According to the University of Wisconsin Hospitals and Clinics, IUI can cost anywhere from $460 to $1,500. This cost doesn’t include prices for fertility medications.
However, there may be other costs prior to the insemination itself. This can include consultation, semen testing, and ultrasound monitoring.
Sometimes, an insurance company will cover a portion of the costs related to artificial insemination. IUI tends to be more expensive than ICI because:
- it’s more invasive
- performed at a doctor’s office
- usually involves sending the sperm to a laboratory
Some women may choose a home insemination. Most commonly, home inseminations are ICI procedures.
Some of the benefits of an at-home artificial insemination is that a woman can be in the privacy of her own home. Most commonly, a practitioner such as a midwife will use an unwashed specimen that’s obtained directly and immediately from a man.
At-home inseminations aren’t as regulated as they are at a medical office. For this reason, it’s important that a woman or couple thoroughly discuss the procedure and its risks and benefits with the person performing the insemination. A home environment increases risk of infection over a clinical environment.
People can also purchase at-home insemination kits. These kits come with containers for semen and syringes to collect the semen and insert it through the vagina. While the procedure is fairly straightforward, it may be difficult for a woman to perform on herself. It can take several attempts before successful conception.
If a woman hasn’t gotten pregnant after six cycles of artificial insemination, she may wish to evaluate her additional fertility options with her doctor. Also, some women may be unable to do artificial insemination due to underlying fertility problems that make conception unlikely. For example, a woman who’s had both fallopian tubes removed won’t be able to get pregnant via artificial insemination.

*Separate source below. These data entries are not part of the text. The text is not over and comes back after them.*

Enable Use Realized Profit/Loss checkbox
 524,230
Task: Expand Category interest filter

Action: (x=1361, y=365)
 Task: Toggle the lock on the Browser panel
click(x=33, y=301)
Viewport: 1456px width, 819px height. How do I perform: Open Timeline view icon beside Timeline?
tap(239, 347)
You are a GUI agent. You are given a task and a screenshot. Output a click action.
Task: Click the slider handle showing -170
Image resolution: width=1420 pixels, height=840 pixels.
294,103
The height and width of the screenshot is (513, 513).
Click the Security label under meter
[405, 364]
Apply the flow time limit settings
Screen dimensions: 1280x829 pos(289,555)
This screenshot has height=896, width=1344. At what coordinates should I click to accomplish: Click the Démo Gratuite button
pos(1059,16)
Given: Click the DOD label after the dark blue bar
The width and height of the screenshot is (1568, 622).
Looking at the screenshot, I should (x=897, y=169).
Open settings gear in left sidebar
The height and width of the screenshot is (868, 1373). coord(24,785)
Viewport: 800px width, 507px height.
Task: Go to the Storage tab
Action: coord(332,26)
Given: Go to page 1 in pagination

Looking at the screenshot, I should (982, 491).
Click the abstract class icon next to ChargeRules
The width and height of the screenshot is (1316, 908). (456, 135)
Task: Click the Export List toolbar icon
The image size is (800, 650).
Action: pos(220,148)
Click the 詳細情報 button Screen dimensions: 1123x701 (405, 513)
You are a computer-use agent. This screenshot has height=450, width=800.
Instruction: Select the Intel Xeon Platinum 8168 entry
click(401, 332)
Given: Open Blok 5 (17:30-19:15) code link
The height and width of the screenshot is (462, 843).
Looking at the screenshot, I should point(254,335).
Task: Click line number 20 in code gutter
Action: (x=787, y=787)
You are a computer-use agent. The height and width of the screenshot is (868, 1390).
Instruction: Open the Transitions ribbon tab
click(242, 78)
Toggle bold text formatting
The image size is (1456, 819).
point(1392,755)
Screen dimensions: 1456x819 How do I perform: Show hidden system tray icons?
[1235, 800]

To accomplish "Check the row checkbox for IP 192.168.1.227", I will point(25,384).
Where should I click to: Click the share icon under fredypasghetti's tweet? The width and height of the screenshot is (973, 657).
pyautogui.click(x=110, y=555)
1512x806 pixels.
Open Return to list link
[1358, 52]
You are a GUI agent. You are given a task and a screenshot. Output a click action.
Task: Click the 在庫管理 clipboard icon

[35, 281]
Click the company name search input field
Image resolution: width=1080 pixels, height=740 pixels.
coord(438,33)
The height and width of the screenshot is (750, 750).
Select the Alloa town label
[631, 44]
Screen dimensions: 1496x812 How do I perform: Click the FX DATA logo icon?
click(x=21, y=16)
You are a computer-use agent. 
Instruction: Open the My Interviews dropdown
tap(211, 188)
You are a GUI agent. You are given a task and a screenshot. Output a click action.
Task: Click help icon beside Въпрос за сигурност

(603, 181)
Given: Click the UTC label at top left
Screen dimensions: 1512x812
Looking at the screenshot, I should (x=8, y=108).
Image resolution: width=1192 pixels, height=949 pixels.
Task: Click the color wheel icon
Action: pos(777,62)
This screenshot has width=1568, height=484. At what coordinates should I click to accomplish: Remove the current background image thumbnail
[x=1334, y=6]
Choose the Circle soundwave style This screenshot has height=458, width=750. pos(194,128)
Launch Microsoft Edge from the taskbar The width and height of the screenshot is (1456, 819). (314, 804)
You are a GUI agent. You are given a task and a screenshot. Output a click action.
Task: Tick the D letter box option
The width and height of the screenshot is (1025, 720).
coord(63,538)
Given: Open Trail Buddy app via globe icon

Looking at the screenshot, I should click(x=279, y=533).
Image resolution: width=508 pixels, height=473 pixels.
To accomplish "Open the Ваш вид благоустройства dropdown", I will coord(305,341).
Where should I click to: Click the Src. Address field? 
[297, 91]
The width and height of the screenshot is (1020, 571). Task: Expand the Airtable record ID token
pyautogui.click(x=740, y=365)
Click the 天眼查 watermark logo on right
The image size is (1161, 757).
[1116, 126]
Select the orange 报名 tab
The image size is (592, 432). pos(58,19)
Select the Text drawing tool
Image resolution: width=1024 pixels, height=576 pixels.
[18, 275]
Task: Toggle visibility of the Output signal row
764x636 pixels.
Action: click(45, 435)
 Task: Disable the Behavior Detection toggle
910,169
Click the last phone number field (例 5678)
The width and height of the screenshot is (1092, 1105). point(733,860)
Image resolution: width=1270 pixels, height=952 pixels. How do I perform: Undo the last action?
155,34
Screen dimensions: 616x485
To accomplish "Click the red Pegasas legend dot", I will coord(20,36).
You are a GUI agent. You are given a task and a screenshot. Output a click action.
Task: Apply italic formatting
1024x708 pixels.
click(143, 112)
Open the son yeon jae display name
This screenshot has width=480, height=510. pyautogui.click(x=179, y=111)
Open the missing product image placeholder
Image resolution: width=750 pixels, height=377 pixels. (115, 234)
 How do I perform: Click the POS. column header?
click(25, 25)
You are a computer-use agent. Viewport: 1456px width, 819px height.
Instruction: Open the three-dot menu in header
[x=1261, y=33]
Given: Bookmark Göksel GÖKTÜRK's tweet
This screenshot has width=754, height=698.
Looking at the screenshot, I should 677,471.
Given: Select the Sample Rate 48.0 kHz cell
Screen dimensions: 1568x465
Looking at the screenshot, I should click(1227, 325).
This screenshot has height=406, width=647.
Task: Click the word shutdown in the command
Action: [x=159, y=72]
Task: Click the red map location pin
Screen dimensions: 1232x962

In these instances, a doctor may recommend an additional fertility treatment called in vitro fertilization (IVF). This treatment involves extracting eggs from a woman and sperm from a man. These are sent to a laboratory, where sperm are used to fertilize an egg in a laboratory setting. The fertilized eggs are allowed to grow as embryos. A doctor will then transfer an embryo or embryos into a woman’s uterus in the hopes an embryo will implant and a successful pregnancy will occur.
Artificial insemination is a treatment that’s providing many couples, including same-sex couples and single women across the country, the chance to get pregnant after having difficulty conceiving. If a woman has had difficulty getting pregnant or wishes to receive assistance in conceiving, she should talk to her doctor about fertility treatment options.